Save: GREAT VISUAL FX
J.J. isn't going to pull a Lucas-level botch of having actors stand around in front of static green screens. He is going to integrate the multilayered world around his characters to a degree that hasn't been seen yet in this series.
Ruin: MAKING IT TOO HIPSTERY
This series is supposed to be sacred providence of the nerds. While it's always had massive mainstream appeal, it never felt too cool for school. Now, people are going to be bragging that they liked the original movies before anyone heard of them.
Save: INJECTING SOME LIFE BACK INTO THE PROCEEDINGS
J.J. won't get anywhere close to the crushing tedium of Episodes I and II, or the child-killing miscalculations of Episode III. He's going to whisk us off to the slick adventure that people have been expecting since like the mid-90s.
Ruin: CONFLICT OF INTEREST WITH STAR TREK
Okay, so this really has nothing to do with the quality of the next Star Wars film…but it's just something that geeks, including myself, have been a little miffed about since it was announced... you just can't have the same man at the helm of the two biggest movie franchises with the word "Star" in the title. There's something fundamentally wrong about it. Give other people a shot at the big biscuit!

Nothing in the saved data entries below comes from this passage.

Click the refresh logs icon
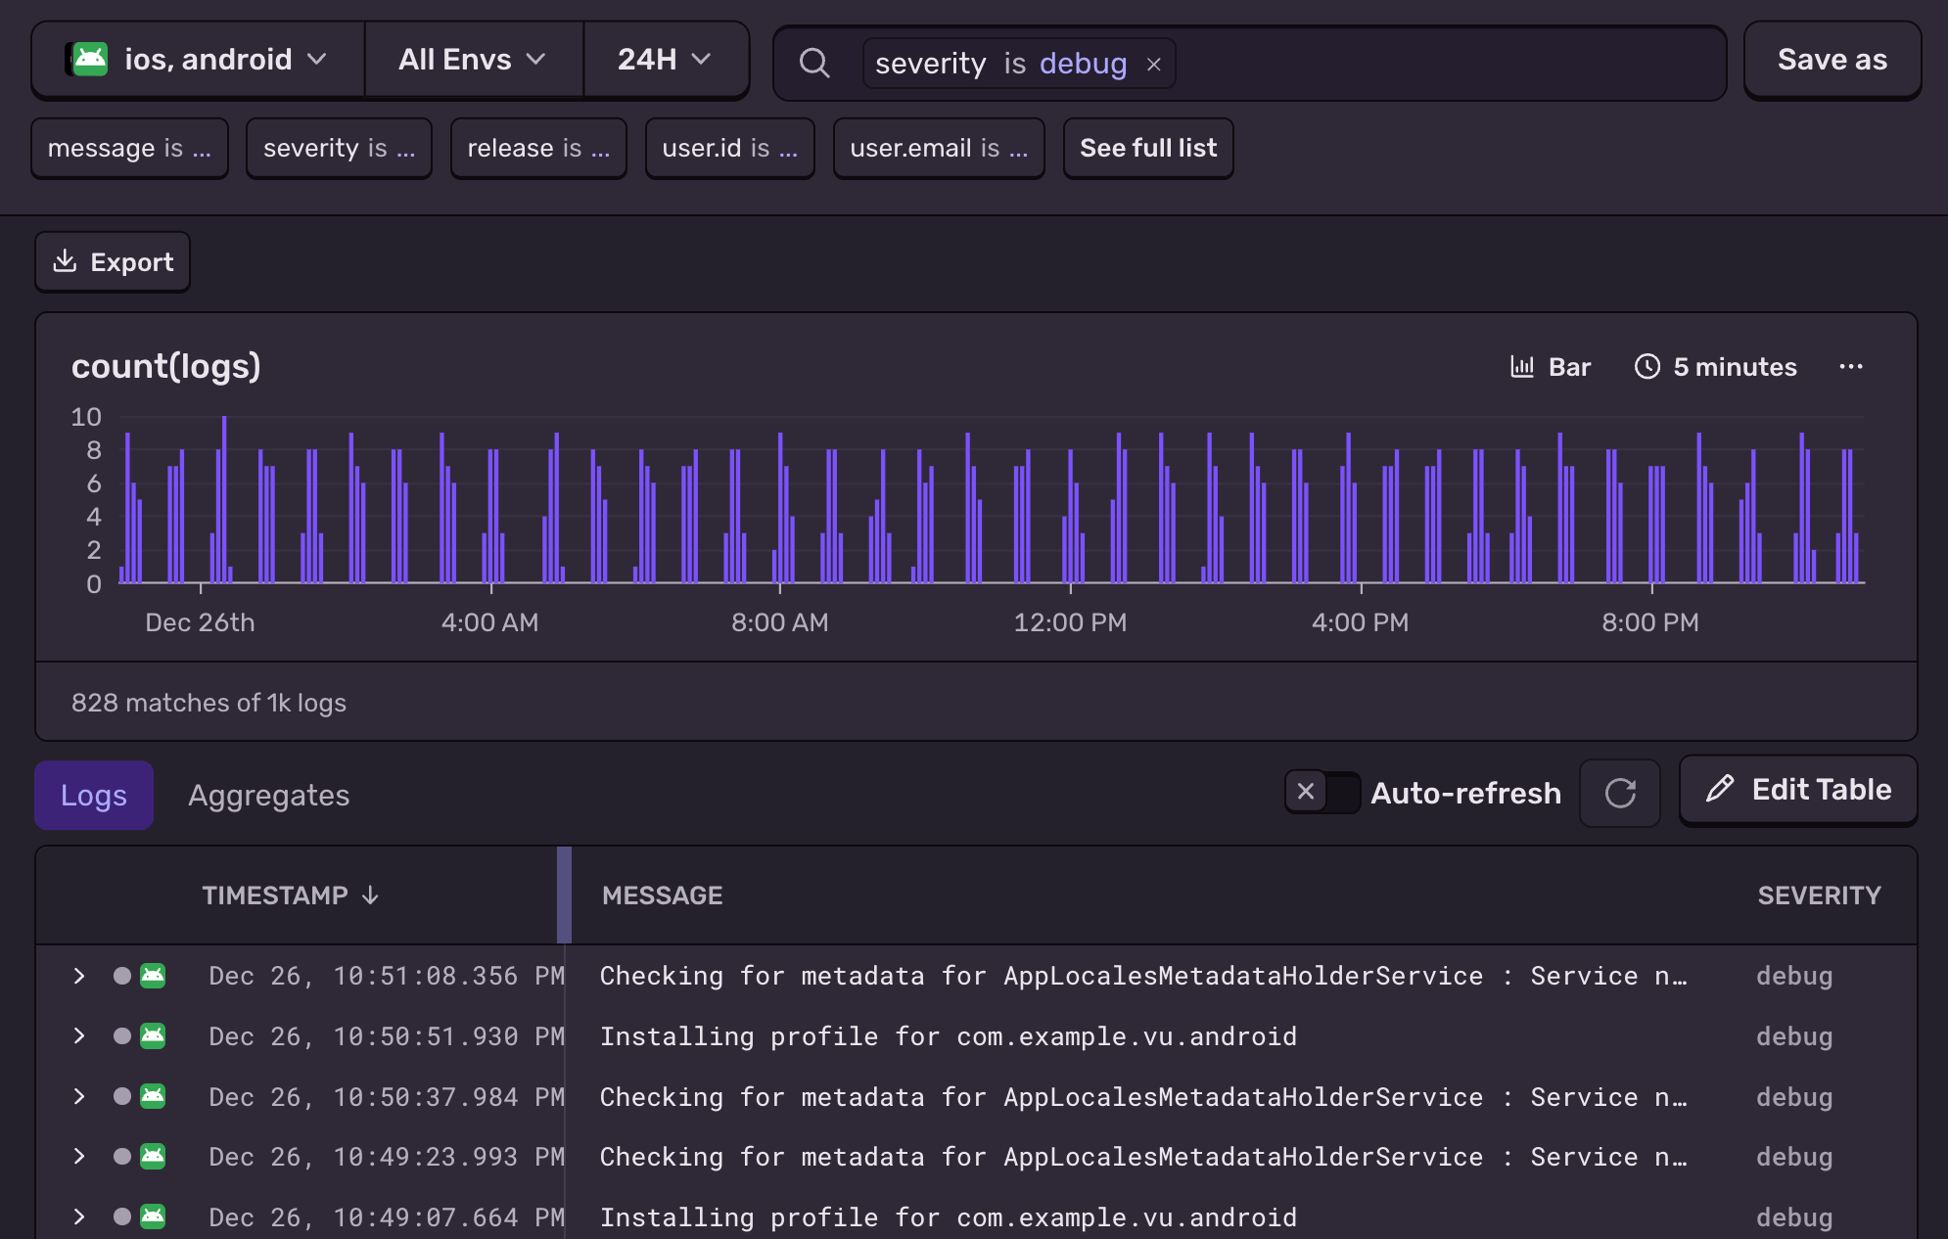The image size is (1948, 1239). click(x=1620, y=793)
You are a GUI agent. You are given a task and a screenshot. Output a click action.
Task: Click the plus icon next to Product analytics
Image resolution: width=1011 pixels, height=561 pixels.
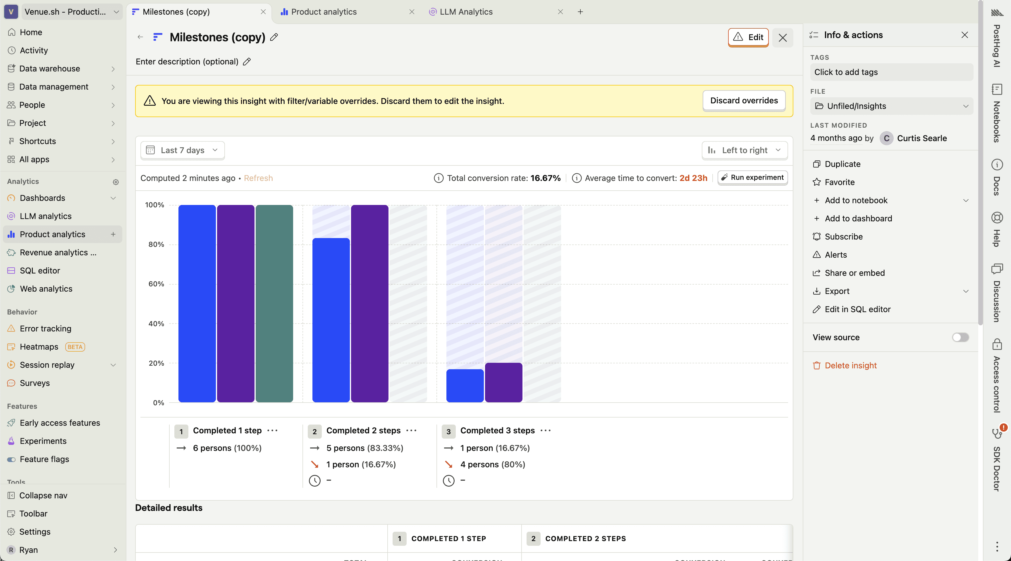pos(113,234)
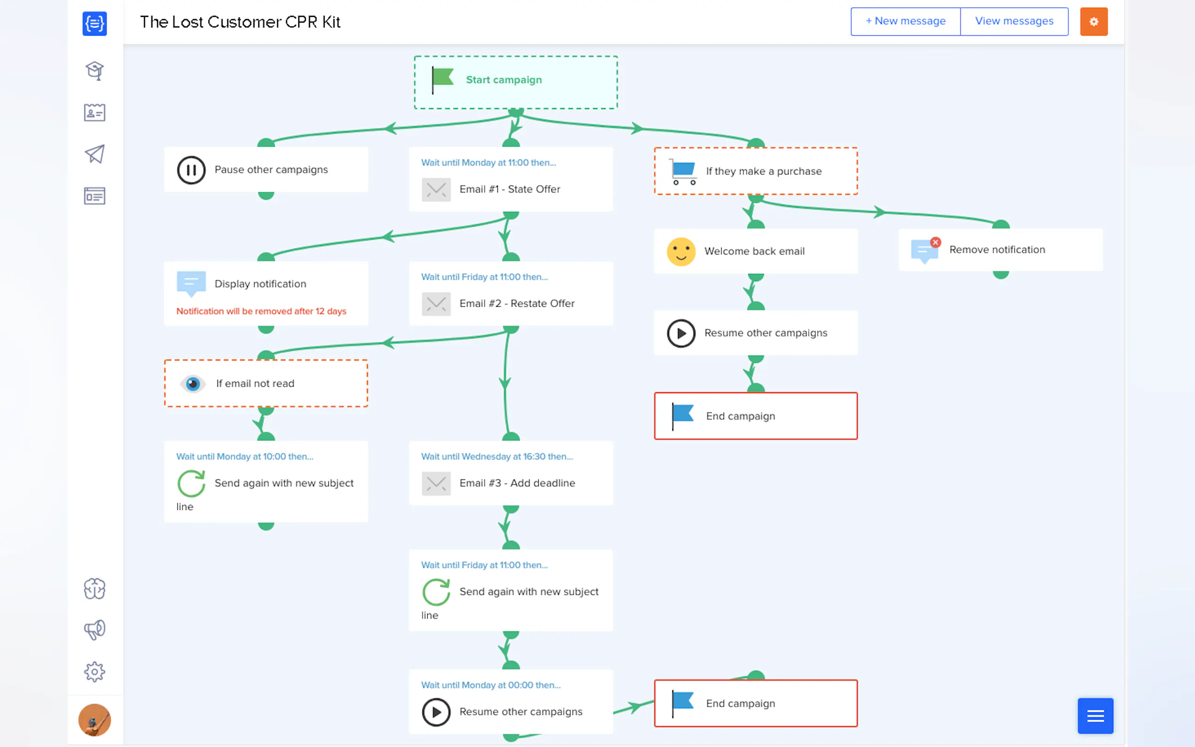Click the Wait until Monday at 11:00 link

click(x=488, y=163)
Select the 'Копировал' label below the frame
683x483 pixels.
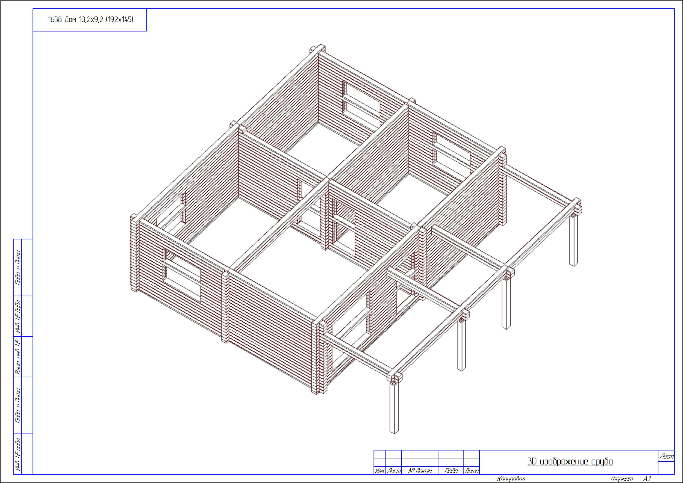pos(511,479)
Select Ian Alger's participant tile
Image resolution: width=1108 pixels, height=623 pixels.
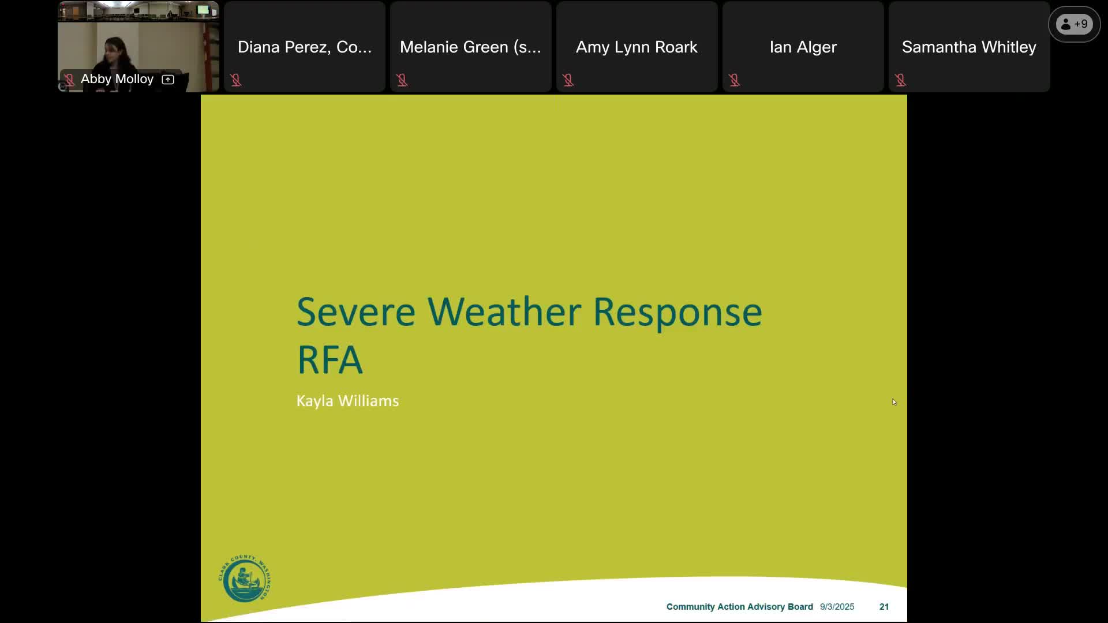pyautogui.click(x=803, y=47)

Save: HE UNDERSTANDS THE MATERIAL
He grew up as a fan, he's passionate, and he wants to see the finished product be great as much as anyone else. He's someone you can trust with your intellectual property, which is, of course, exactly why Disney hired him. He isn't going to embarrass himself or the cast and crew of the film. And after the Lucas debacle, isn't that good enough?